Ergantha masih berada di rumah Almarhum Pak Kurniawan bersama Pati menemani Najwa dan Adzkan menayambut para pelayat. Kini keadaan sudah sepi, tersisa Pati, Adzkan, Najwa dan Makkih yang tengah menyantap makan malam bersama. Sedang Ergantha, memilih keluar ke arah halaman seraya memberi makan ikan-ikan di kolam. Ia tak tahan berada dalam suasana kesedihan. Semua orang terlihat seakan baik-baik saja. Padahal Ergantha tahu, mereka semua berduka.

Tapi dewasa memang begitu, kan? Selalu bertingkah seakan kuat dengan segudang kerapuhan.

Para dewasa itu lebih baik menangis bersama daripada berkumpul dengan jiwa yang mengawang. Terlampau terasa sesak untuk Ergantha yang tak biasa menahan segala emosi.

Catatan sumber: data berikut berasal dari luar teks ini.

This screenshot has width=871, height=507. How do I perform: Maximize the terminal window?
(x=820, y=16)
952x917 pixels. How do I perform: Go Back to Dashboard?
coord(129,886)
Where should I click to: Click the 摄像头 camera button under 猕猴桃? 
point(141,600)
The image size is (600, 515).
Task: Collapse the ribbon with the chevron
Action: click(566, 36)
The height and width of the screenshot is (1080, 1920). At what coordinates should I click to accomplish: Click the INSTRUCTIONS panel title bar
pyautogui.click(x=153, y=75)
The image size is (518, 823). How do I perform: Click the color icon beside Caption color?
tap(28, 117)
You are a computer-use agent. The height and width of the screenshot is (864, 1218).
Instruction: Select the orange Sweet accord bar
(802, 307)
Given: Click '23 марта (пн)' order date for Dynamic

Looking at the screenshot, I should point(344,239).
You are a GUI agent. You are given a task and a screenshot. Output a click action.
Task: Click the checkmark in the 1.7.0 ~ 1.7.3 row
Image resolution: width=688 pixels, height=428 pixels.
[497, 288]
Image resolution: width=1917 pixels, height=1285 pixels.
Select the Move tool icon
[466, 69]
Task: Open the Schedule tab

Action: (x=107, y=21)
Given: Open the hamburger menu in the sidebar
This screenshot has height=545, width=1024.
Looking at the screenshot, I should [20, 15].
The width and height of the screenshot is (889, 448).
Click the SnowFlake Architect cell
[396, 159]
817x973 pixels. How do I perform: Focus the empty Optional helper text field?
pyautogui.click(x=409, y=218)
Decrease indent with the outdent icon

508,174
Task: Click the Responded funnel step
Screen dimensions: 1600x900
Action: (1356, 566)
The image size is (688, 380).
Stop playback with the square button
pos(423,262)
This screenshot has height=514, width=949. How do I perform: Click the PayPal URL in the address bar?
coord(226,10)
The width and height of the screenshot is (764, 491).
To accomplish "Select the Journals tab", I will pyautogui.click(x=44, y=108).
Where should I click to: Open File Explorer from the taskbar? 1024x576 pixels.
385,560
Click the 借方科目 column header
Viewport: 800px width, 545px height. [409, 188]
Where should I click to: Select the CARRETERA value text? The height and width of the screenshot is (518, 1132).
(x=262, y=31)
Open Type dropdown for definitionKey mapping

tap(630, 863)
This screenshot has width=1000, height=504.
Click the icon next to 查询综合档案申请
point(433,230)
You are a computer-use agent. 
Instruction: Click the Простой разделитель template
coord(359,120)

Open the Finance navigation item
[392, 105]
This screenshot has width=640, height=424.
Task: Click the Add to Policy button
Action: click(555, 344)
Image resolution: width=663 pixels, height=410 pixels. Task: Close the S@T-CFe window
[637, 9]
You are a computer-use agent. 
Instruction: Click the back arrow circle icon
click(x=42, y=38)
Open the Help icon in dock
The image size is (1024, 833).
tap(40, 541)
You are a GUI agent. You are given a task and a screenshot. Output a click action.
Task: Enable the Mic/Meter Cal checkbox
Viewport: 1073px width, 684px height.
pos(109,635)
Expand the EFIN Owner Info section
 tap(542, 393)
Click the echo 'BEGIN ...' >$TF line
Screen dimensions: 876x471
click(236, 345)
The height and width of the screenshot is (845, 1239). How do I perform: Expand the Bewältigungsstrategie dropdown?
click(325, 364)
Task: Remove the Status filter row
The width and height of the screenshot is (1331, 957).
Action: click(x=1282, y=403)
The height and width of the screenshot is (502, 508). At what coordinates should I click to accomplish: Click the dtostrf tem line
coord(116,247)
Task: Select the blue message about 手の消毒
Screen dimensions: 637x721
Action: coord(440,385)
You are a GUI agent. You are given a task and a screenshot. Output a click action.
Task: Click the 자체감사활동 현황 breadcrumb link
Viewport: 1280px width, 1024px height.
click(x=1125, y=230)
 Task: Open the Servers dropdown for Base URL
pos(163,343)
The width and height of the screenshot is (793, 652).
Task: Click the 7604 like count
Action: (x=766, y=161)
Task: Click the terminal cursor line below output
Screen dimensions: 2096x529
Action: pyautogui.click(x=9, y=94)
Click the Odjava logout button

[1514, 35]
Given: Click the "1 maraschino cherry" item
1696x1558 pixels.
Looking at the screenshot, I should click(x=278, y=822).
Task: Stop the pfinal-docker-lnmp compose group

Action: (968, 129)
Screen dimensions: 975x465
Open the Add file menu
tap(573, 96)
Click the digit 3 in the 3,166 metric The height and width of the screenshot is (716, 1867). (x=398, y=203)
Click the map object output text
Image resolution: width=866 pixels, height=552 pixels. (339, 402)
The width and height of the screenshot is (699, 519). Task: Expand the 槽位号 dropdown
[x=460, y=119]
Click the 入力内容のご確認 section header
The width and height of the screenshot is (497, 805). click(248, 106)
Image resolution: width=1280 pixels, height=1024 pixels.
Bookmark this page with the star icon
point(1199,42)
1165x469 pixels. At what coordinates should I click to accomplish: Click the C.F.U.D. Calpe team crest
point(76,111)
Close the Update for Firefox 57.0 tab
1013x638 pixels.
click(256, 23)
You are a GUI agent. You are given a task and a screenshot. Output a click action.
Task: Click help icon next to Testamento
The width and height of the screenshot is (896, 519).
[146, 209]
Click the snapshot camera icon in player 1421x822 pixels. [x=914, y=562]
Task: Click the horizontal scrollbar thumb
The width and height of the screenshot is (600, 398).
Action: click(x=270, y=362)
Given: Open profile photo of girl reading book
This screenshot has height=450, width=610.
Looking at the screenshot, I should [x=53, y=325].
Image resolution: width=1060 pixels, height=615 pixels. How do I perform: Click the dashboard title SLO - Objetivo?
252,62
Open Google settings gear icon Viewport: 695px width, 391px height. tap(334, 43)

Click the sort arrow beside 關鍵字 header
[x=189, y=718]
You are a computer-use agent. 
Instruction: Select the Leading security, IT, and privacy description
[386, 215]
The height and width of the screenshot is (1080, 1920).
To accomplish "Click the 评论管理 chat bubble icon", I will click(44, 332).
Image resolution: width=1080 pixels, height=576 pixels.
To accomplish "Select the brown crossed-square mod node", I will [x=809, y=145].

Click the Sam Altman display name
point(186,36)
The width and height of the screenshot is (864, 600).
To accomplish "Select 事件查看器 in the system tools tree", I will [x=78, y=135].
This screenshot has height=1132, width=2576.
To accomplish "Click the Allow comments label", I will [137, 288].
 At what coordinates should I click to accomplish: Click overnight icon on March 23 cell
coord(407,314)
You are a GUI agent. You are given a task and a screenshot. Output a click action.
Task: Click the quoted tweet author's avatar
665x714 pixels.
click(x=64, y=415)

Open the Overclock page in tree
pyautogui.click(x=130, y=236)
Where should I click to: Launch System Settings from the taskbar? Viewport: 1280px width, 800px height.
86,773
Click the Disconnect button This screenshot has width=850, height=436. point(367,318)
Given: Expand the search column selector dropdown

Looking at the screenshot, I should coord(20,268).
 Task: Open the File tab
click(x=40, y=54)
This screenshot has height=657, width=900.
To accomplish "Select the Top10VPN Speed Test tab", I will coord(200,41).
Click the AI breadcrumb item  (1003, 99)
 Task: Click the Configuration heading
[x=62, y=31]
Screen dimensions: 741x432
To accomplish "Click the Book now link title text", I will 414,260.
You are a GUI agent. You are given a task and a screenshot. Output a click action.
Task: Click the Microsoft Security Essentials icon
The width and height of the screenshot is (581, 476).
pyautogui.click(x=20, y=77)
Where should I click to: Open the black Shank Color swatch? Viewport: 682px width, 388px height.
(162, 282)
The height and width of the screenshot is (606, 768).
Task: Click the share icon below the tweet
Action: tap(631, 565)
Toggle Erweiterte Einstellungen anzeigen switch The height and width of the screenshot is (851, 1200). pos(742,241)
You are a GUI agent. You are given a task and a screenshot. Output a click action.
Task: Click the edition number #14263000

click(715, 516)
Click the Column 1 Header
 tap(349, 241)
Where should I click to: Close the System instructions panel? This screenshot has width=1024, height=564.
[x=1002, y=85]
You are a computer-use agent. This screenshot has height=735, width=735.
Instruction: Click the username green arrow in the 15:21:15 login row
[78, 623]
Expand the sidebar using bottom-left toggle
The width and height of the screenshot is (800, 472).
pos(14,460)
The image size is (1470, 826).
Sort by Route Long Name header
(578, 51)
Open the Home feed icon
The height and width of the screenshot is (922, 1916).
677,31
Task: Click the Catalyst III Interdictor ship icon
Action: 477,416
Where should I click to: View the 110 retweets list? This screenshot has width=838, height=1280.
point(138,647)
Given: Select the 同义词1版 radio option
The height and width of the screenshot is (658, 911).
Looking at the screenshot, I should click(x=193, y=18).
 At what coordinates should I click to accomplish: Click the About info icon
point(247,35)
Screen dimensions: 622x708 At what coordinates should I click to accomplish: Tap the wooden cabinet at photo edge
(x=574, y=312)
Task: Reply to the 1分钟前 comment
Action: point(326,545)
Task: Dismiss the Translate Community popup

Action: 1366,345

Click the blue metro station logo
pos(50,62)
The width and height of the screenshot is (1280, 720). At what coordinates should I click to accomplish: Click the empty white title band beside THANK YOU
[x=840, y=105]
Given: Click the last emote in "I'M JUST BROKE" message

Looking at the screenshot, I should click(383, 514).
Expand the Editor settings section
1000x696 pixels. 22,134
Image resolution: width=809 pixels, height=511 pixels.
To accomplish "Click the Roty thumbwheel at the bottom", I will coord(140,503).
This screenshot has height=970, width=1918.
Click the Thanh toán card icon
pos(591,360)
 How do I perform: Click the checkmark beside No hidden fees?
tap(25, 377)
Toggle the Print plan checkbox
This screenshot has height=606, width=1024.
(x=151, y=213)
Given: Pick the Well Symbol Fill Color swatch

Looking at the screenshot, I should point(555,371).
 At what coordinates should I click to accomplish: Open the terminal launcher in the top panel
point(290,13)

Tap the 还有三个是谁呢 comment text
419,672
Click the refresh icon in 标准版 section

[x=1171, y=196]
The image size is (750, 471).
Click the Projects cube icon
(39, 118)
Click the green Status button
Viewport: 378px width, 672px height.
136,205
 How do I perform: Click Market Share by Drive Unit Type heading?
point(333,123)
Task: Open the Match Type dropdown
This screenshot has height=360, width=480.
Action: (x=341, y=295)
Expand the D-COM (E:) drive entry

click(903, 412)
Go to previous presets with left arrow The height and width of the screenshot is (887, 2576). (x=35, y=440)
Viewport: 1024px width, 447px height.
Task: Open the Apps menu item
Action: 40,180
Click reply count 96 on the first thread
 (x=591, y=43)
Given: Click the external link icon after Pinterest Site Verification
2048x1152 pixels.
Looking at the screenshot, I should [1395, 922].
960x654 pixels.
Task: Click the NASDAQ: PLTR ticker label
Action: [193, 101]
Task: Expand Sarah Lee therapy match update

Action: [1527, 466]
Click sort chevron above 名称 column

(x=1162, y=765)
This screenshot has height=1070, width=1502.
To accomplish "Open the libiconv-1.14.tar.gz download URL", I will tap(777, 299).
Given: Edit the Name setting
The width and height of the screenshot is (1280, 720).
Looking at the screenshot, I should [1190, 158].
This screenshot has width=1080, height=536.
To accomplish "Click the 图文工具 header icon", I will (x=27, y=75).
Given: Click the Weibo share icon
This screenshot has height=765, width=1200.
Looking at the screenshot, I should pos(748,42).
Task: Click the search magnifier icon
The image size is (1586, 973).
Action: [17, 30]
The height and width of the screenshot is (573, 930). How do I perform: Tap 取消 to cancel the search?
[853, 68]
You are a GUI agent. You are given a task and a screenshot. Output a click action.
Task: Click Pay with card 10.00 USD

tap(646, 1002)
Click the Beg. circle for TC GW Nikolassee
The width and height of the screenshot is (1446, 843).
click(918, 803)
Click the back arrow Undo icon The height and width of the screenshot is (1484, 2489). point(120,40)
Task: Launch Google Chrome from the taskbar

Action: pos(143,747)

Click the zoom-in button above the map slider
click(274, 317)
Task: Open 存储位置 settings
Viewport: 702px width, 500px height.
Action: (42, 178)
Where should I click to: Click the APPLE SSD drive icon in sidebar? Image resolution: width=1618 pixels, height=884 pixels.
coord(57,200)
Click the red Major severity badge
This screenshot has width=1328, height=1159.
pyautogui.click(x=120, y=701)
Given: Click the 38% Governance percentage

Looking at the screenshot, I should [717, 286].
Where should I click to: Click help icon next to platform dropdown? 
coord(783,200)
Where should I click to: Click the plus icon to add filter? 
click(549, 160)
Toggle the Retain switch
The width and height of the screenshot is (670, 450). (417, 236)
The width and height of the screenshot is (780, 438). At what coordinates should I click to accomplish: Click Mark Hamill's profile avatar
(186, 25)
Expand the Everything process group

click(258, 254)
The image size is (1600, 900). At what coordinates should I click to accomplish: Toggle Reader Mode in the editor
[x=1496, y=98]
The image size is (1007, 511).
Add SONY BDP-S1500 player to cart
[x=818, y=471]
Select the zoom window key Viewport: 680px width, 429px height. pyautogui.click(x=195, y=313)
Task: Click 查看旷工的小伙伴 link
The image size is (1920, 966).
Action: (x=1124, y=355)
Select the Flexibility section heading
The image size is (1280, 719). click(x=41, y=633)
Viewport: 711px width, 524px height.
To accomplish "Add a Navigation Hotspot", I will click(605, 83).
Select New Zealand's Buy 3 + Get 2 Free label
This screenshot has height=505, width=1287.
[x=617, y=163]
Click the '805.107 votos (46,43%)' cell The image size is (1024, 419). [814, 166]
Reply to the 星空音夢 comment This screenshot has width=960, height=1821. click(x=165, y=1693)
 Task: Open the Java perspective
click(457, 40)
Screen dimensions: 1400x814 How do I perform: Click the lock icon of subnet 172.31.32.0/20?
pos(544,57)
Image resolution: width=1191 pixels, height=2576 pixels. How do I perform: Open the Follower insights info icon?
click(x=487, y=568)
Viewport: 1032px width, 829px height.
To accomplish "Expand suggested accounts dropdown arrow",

"Ikannya bisa mati kalau kamu kasih makan terus." Suara bass menenangkan membuyarkan pikiran Ergantha.

Adzkan mengambil bungkus makanan ikan tanpa menyentuh tangan Ergantha. Menutup dan berniat menyimpannya di tempat semula.

"Kenapa Mas Adzkan enggak nangis?" Pertanyaan Ergantha menghentikan langkah Adzkan. Ia kembali berbalik, menatap Ergantha.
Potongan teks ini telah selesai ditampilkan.